This is a minimum reproducible example my real simulation work for research has error variance, but I want to see what is happening in this case so I made this WIThOUT error variance so that I can see clearly
I attach r code
x1<-rnorm(999,0,1)
x2<-rnorm(999,0,1)
y <- x1+x2
iv1<-999999*x1
iv2<-999999*x2
cov(x1,x2) # nearly 0
cor(x1,x2) # nearly 0
cov(iv1,iv2) # very big,
cor(iv1,iv2) # nearly 0
summary(lm(y~x1+x2+x1*x2)) # interaction p=0.11
summary(lm(y~iv1+iv2+iv1:iv2)) #interaction significant.
Call:
lm(formula = y ~ x1 + x2 + x1 * x2)
Residuals:
Min 1Q Median 3Q Max
-3.959e-14 -1.150e-16 1.400e-17 9.100e-17 4.756e-14
Coefficients:
Estimate Std. Error t value Pr(>|t|)
(Intercept) -7.728e-17 6.269e-17 -1.233e+00 0.218
x1 1.000e+00 6.090e-17 1.642e+16 <2e-16 ***
x2 1.000e+00 6.474e-17 1.545e+16 <2e-16 ***
x1:x2 -1.027e-16 6.630e-17 -1.550e+00 0.122
---
Signif. codes: 0 ‘***’ 0.001 ‘**’ 0.01 ‘*’ 0.05 ‘.’ 0.1 ‘ ’ 1
Residual standard error: 1.976e-15 on 995 degrees of freedom
Multiple R-squared: 1, Adjusted R-squared: 1
F-statistic: 1.631e+32 on 3 and 995 DF, p-value: < 2.2e-16
> summary(lm(y~iv1+iv2+iv1:iv2))
Call:
lm(formula = y ~ iv1 + iv2 + iv1:iv2)
Residuals:
Min 1Q Median 3Q Max
-4.137e-14 -1.010e-16 2.100e-17 1.050e-16 3.623e-14
Coefficients:
Estimate Std. Error t value Pr(>|t|)
(Intercept) -7.728e-17 5.581e-17 -1.385e+00 0.1665
iv1 1.000e-06 5.422e-23 1.844e+16 <2e-16 ***
iv2 1.000e-06 5.764e-23 1.735e+16 <2e-16 ***
iv1:iv2 -1.217e-28 5.902e-29 -2.062e+00 0.0395 *
---
Signif. codes: 0 ‘***’ 0.001 ‘**’ 0.01 ‘*’ 0.05 ‘.’ 0.1 ‘ ’ 1
Residual standard error: 1.759e-15 on 995 degrees of freedom
Multiple R-squared: 1, Adjusted R-squared: 1
F-statistic: 2.058e+32 on 3 and 995 DF, p-value: < 2.2e-16
when I make y, I did not put interaction effect. but why x1:x2 interaction (p=0.11) and why iv1:iv2 interaction is significant?
Why covariance matters?
duplicated from [https://stats.stackexchange.com/questions/579271/when-independent-variables-covary-not-correlate-in-the-regression]
It is because R cannot handle decimals that small.

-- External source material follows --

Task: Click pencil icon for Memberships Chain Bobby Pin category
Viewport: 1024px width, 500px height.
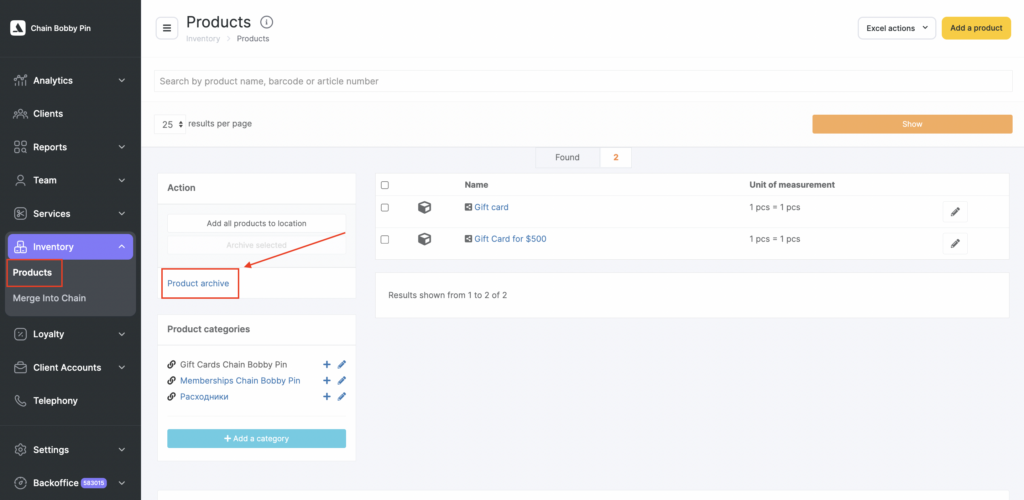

The model should be
$y=1/999999iv1+1/999999iv2$ for model 2. If you do iv1=99999v1 and iv2=99999v2, you will get a significant interaction much fewer times. But because the numbers are so extreme the software cannot handle it and it sometimes finds a false interaction. Note the scale of the response variable. y is a decimal around 0 to 2. iv1 is 100000 to 2000000. It correctly gets the coefficient for iv1 and iv2, 1/999999=10e-6. But then for iv1:iv2, it sometimes throws in an interaction coefficient of 10e-29 or some very small number and makes the interaction $\times$ iv1 $\times$ iv2 very, very small, like on the order of 10e-18. So sometimes it finds an interaction when there really shouldn't be.